С этими словами президент вышел.

Захарий Бидерман запер кабинет в очень дурном настроении. Если он вернется в игру Лео Адольфа, то будет чувствовать себя больным, будучи абсолютно здоровым. Он никому не позволит решать, как ему бороться со стрессом.

Сев на площади Мориса Шумана в лимузин, он велел шоферу везти его домой.

– Владеть собой, – ворчал он. – Никто так не владеет собой, как я. Если бы они знали… Мелкочленные! И спермы у них не больше, чем идей! Сборище слюнтяев! Плевал я на вас!

Обозленный, Захарий встрепенулся и постучал по плечу шофера:

– На улицу Мулен, Жорж. А на площадь Ареццо потом.

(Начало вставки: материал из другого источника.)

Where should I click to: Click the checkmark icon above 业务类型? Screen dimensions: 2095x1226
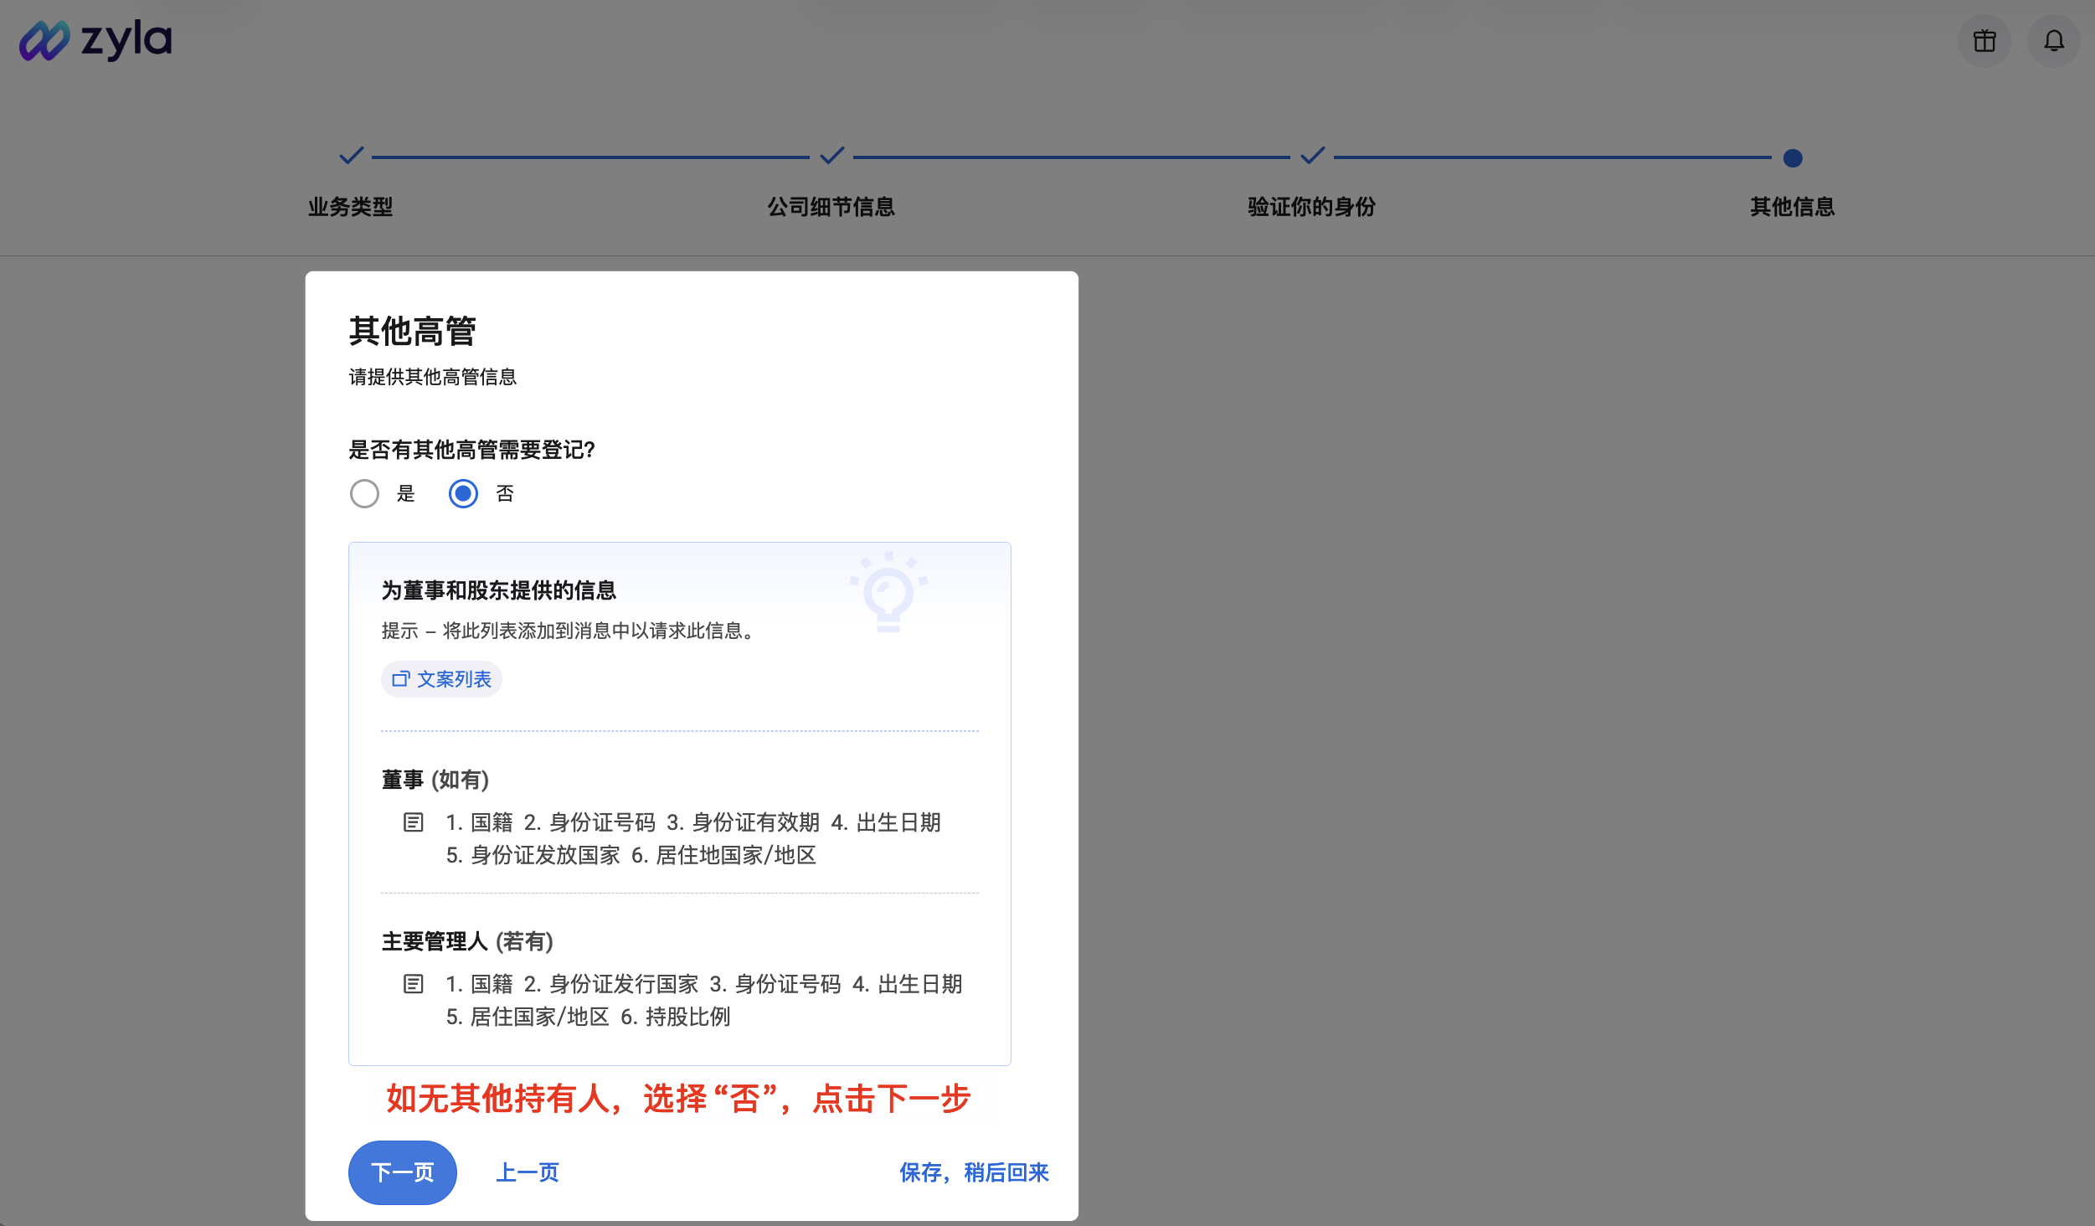point(352,156)
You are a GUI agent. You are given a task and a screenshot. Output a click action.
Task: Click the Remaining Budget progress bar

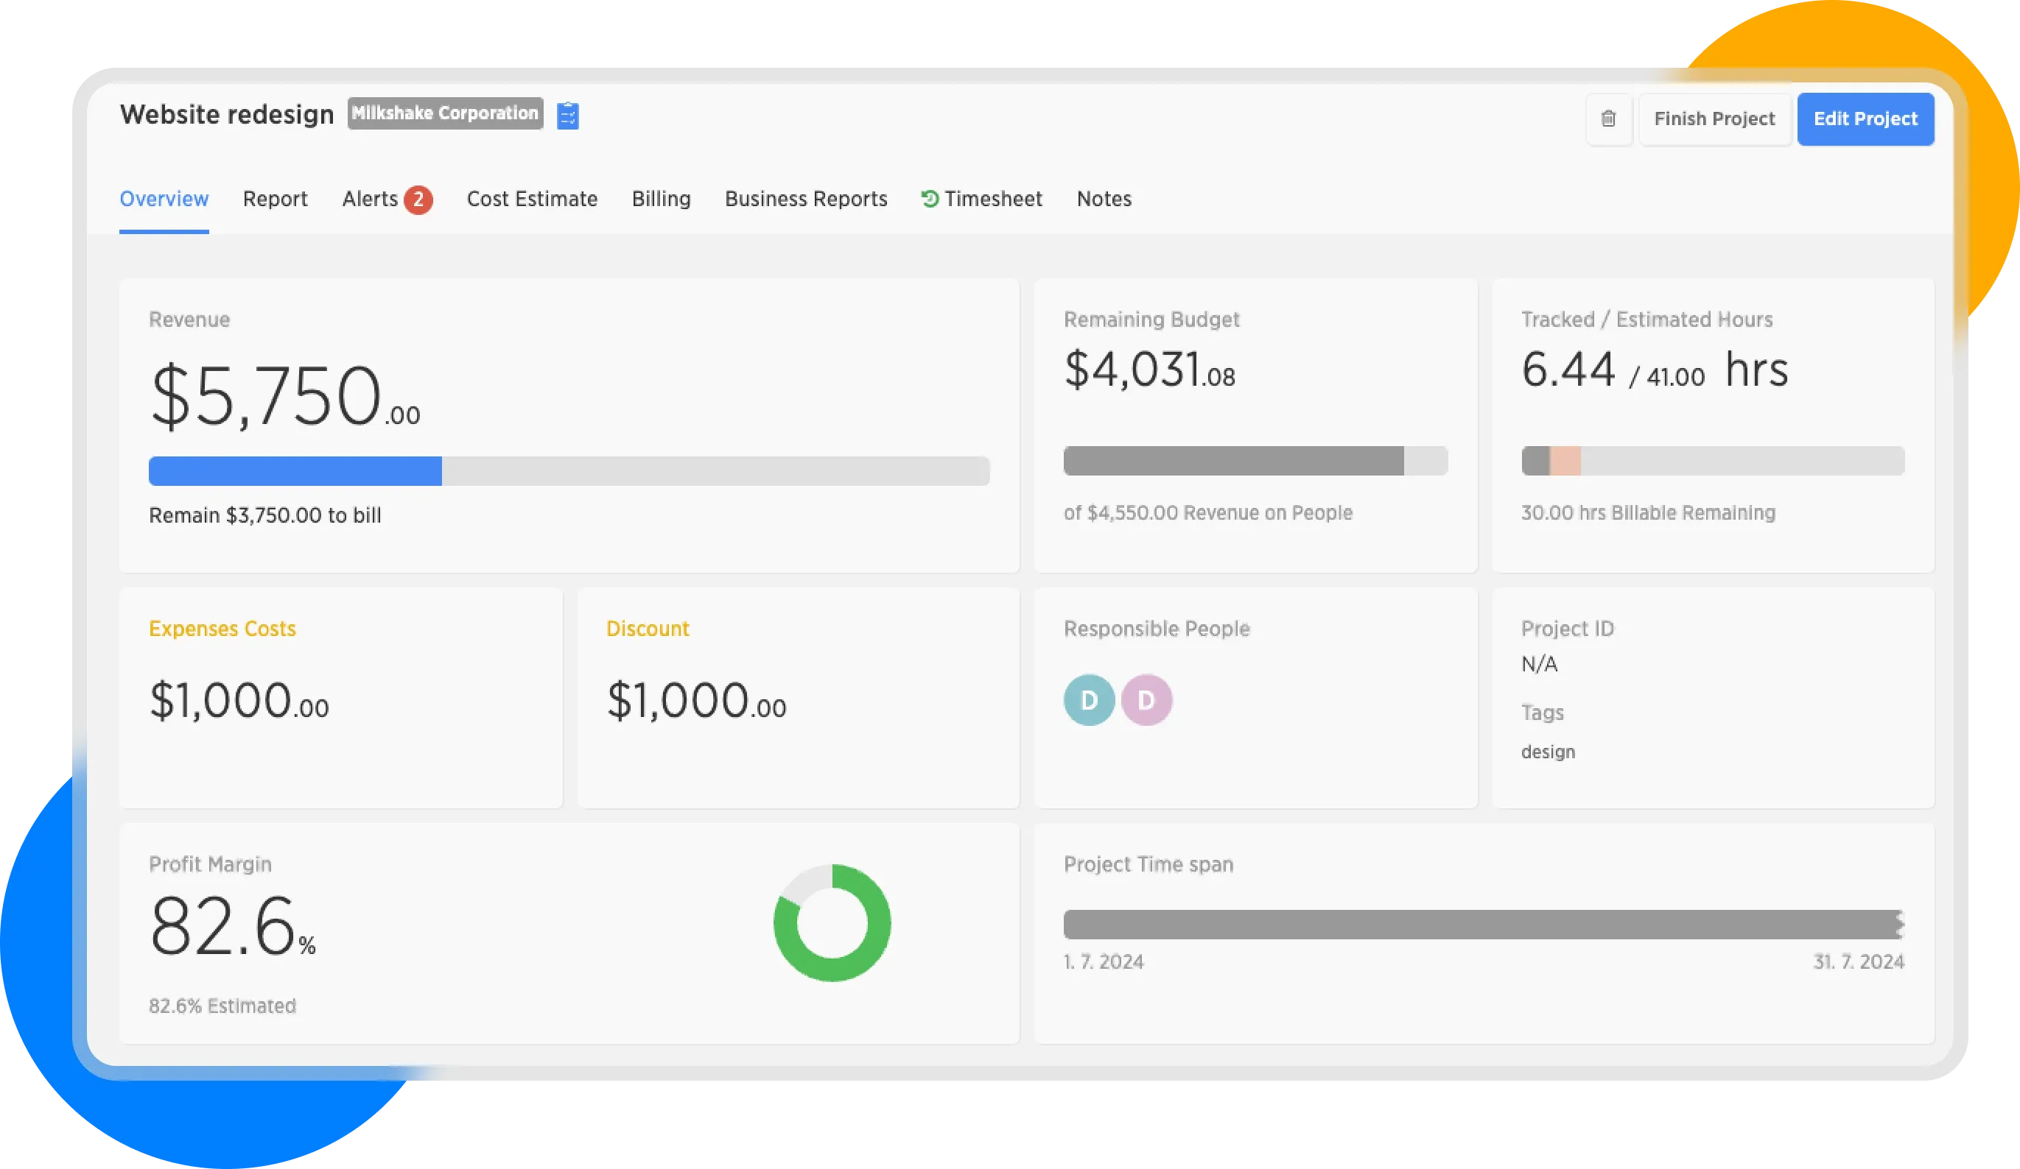pyautogui.click(x=1254, y=461)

Он вошел в сауну «Тропики» и с облегчением вздохнул; это было жалкое, дешевое заведение. Да, ему нравилось и такое: примитивный декор, искусственные пальмы, ночные фото на стенах, едкий запах хлорки. Никто из его коллег не мог бы себе вообразить, что этот уважаемый человек посещает подобные места; а ему просто хотелось вылезти из шкуры.

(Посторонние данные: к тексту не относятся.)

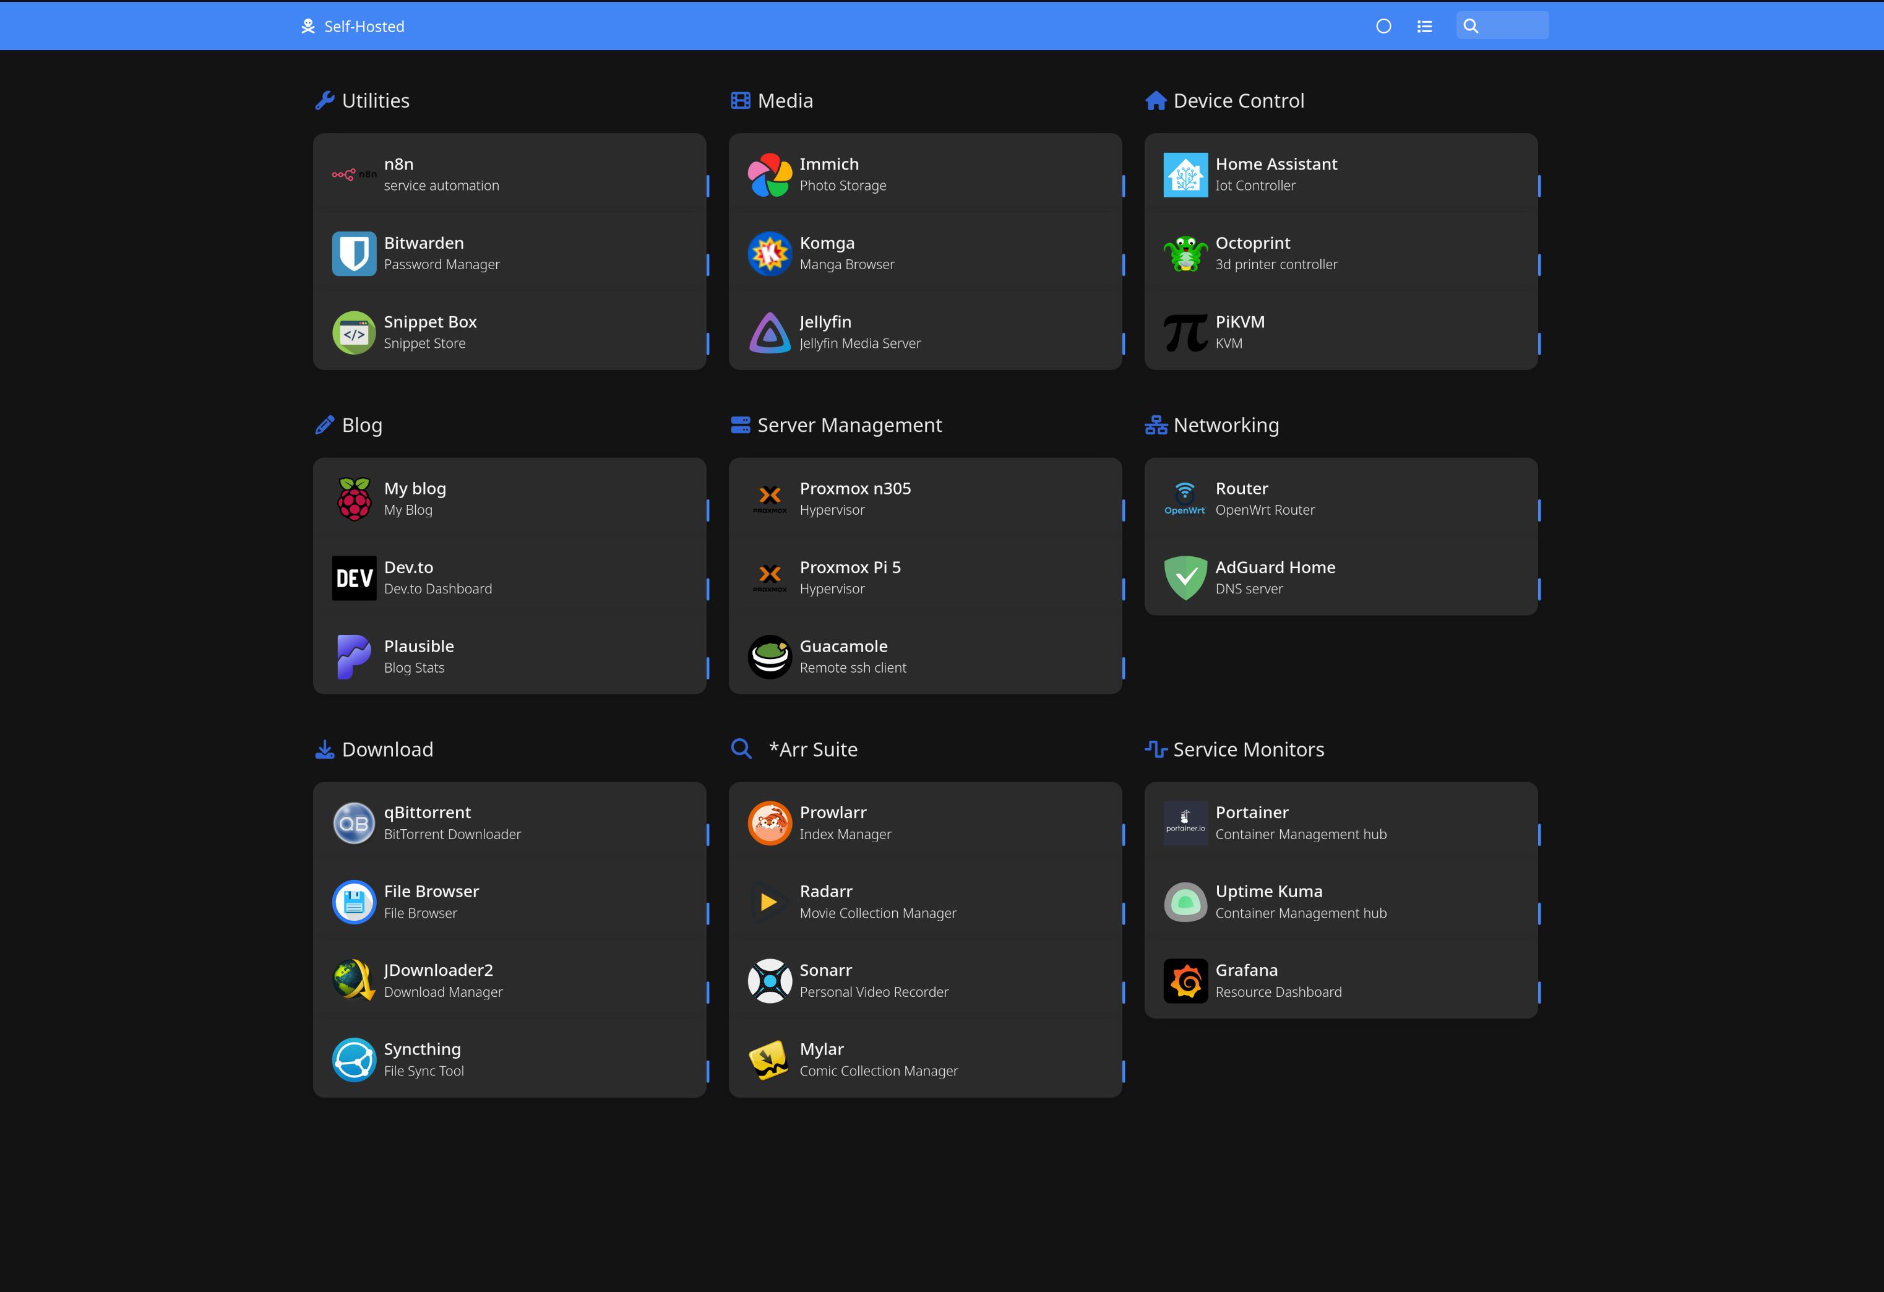Click the Dev.to DEV logo
This screenshot has height=1292, width=1884.
353,578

Сложив одежду в помятый жестяной шкафчик, он опоясался затасканным полотенцем и спустился в подвальный этаж.

На последних ступеньках в нос ему ударил запах пота, лесной прели, гниющих грибов. Он пробирался по темным коридорам, на пути ему встречались пары, иногда одиночки. По сторонам раздавались протяжные хрипы и стоны. Он вошел в хаммам, прислушиваясь и принюхиваясь, и пробирался вперед, привлеченный запахом тимьяна; эти испарения окончательно опьянили его: пряный дух, знакомый с детства аромат лекарственных отваров, освобождавший бронхи, стал для него афродизиаком, обещанием счастья. Он толкнул запотевшую стеклянную дверь. В призрачном рассеянном свете колыхались безликие тела. Пять мужских теней осаждали две женские. Он подошел, развязал салфетку и – голый, безымянный и вожделеющий – бросился в месиво переплетенных тел.

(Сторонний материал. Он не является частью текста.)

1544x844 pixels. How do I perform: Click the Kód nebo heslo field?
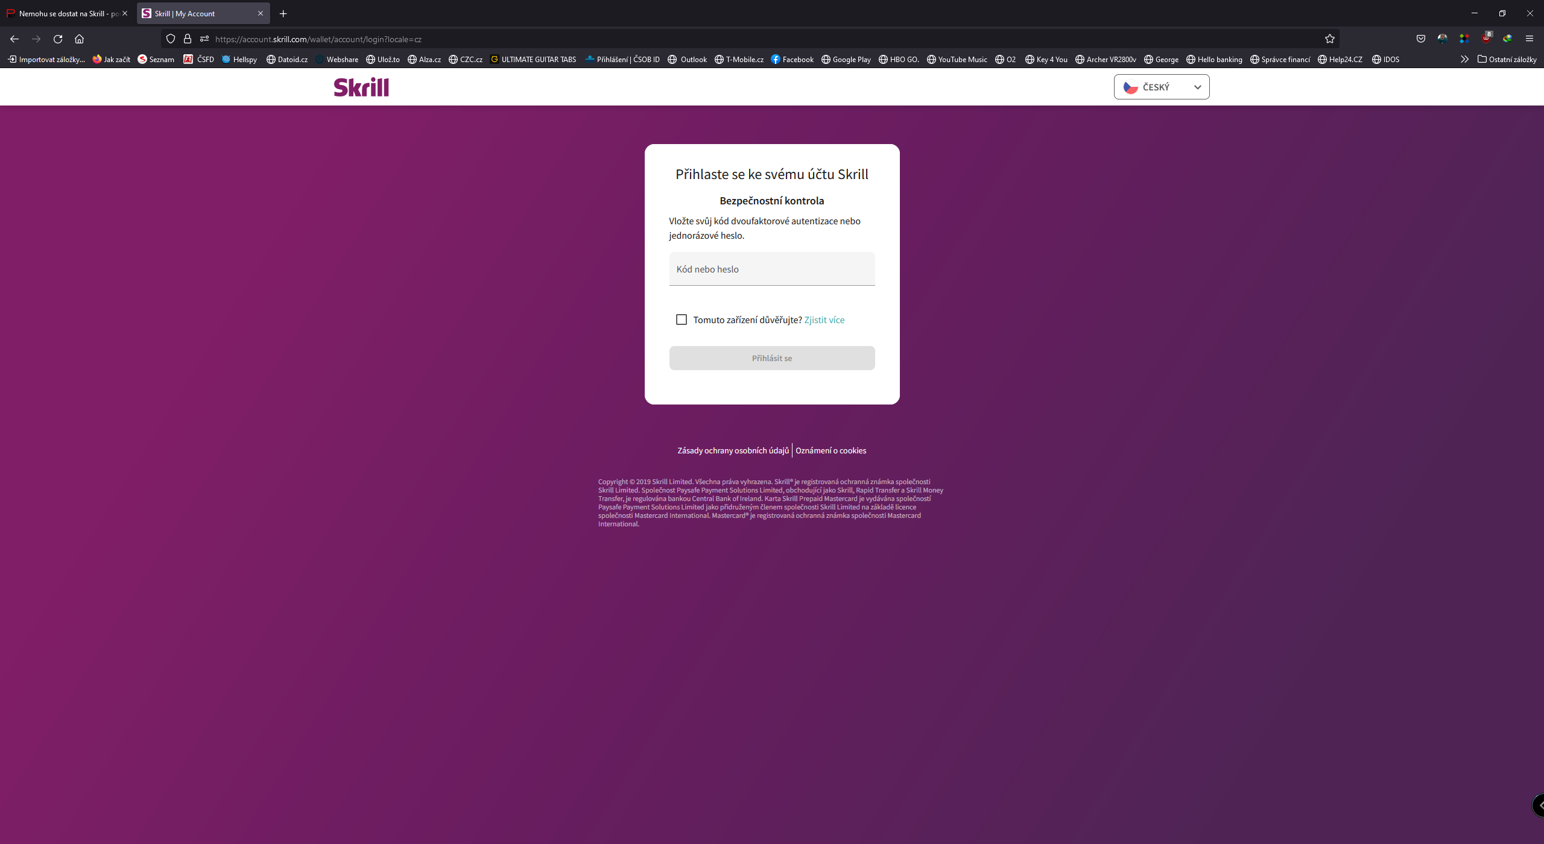[771, 269]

Через час элегантный Захарий Бидерман вышел из лимузина на площади Ареццо возле дома номер двенадцать, отпустил шофера, проскользнул в ванную принять привычный душ, дабы истребить подозрительные запахи, и с улыбкой заявился к Розе, которая в нетерпении ждала его.

– Не слишком устал, дорогой?

– Я в прекрасной форме!

– Ты неподражаем! И как тебе это удается?

Захарий Бидерман, польщенный признанием своих сверхчеловеческих возможностей, вместо ответа поцеловал ее.